L’autoportrait

Dans le dictionnaire Larousse, il est dit d’un autoportrait qu’il est un portrait d’une personne faite par elle même. C’est une représentation que l’on se fait de soi-même.

A partir du 14e siècle l’autoportrait devient un moyen pour l’artiste de signer son œuvre en insérant son propre portrait dans la scène d’un tableau, d’un dessin. Plus rarement mais parfois utilisé en sculpture, très employé en photographie et même au cinéma, l’autoportrait permet a un artiste de se mettre en scène sur un sujet de son choix, d’affirmer des positions politiques, sociales, philosophiques ou esthétiques.

Bien que la pratique des arts plastiques ait cours depuis les temps les plus reculés, ce n’est qu’en Europe que l’autoportrait est apparu en tant que genre artistique et seulement à partir de la fin du xive siècle : d’abord selon le procédé du caméo (insertion du portrait dans des compositions de grands formats) puis, à la fin du xve siècle, de façon cette fois totalement indépendante.

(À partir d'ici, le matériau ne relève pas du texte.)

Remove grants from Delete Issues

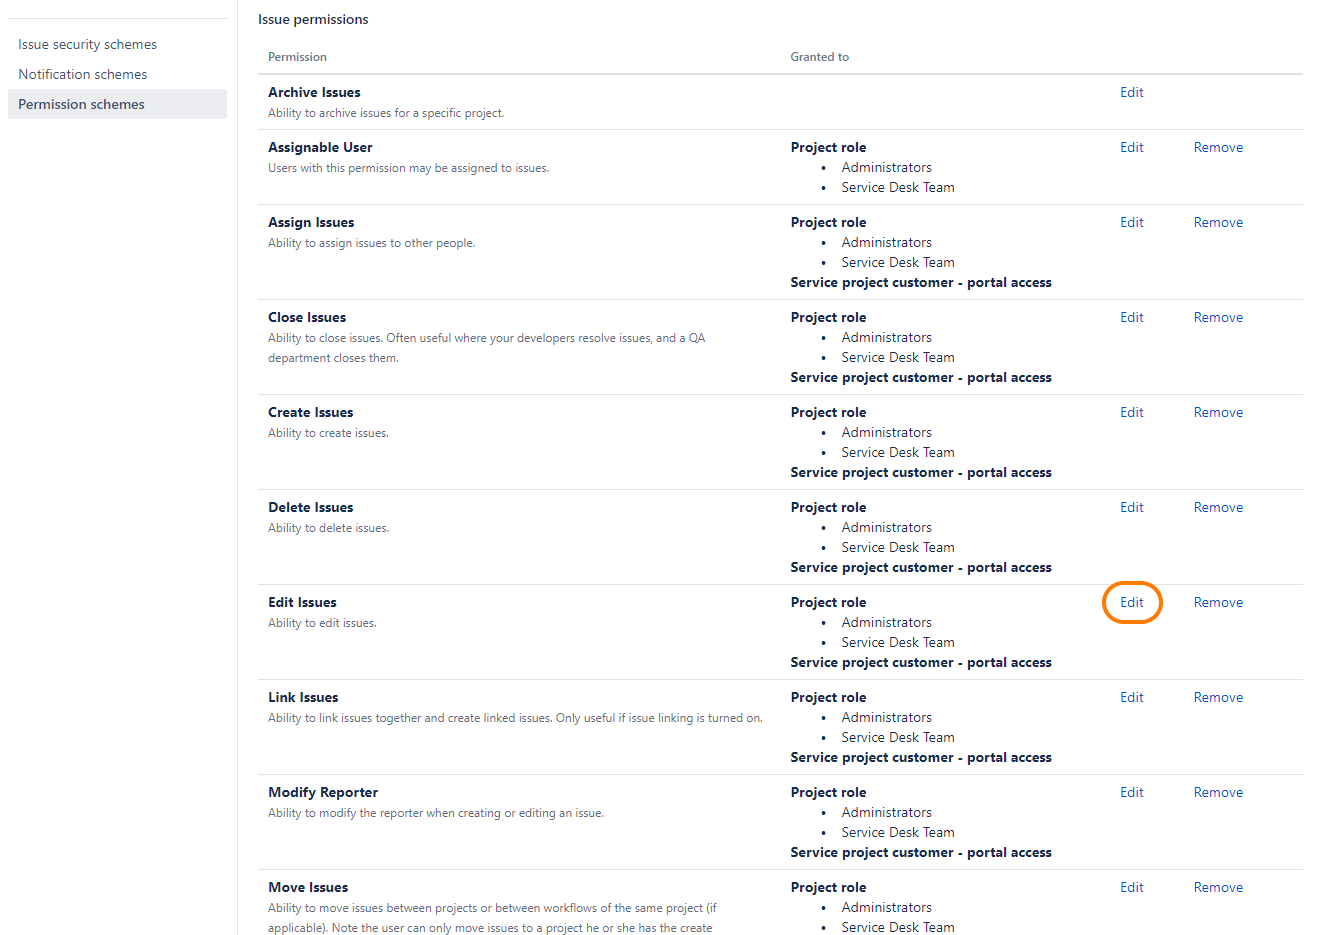coord(1217,507)
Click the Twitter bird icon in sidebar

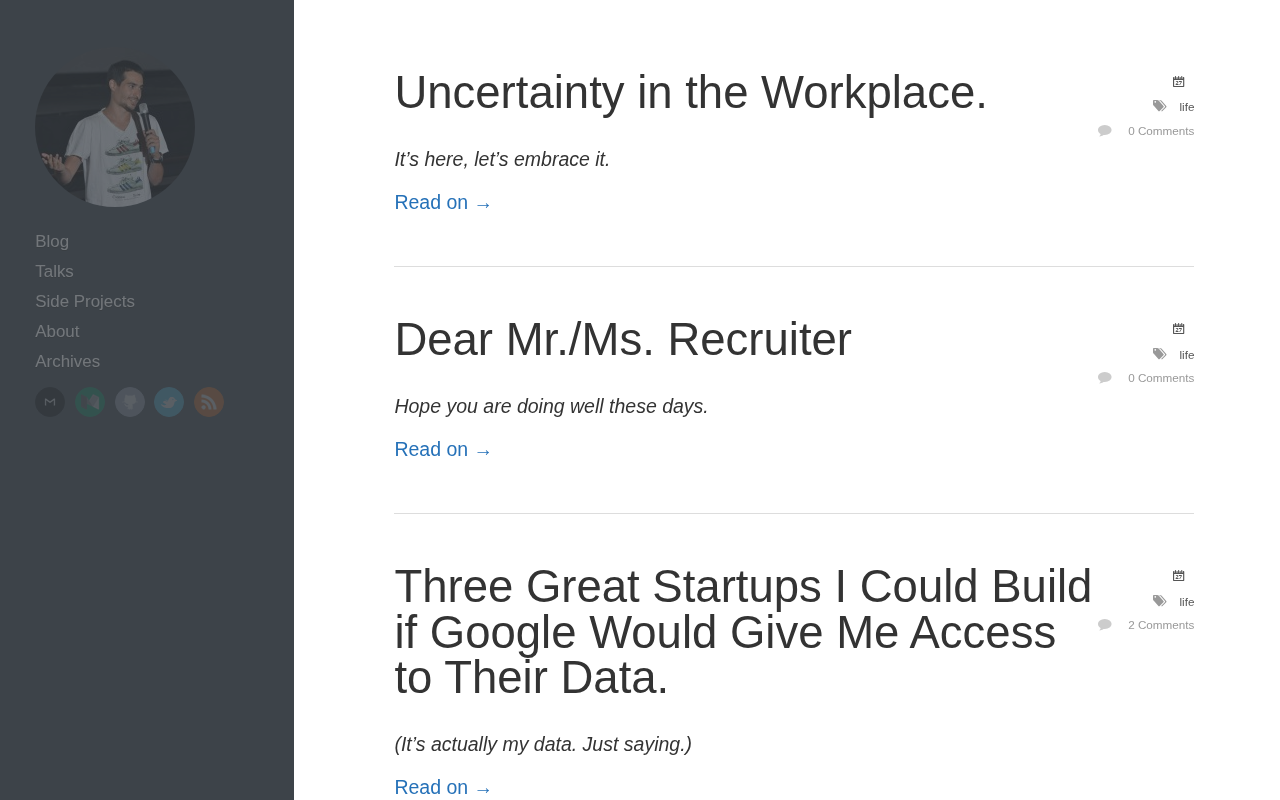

L’autoportrait émerge essentiellement en raison de deux facteurs. Le premier, d’ordre technique, est le développement de la miroiterie, qui permet à un plus grand nombre d’individus de découvrir l’apparence de leur visage ; le second, de nature anthropologique, concerne le changement de statut social du fabricant d’images qui, d’artisan anonyme et serviteur de l’Église qu’il était, se transforme en quelques années à peine en artiste courtisé par les puissants et qui estime finalement légitime le fait de se représenter soi-même en tant que « sujet » du tableau1.

Au fur et à mesure que la société occidentale se sécularise et se démocratise — et par conséquent que se généralise le sentiment d’être un individu singulier —, l’autoportrait évolue, en même temps qu’à chaque époque il se présente sous des aspects très divers.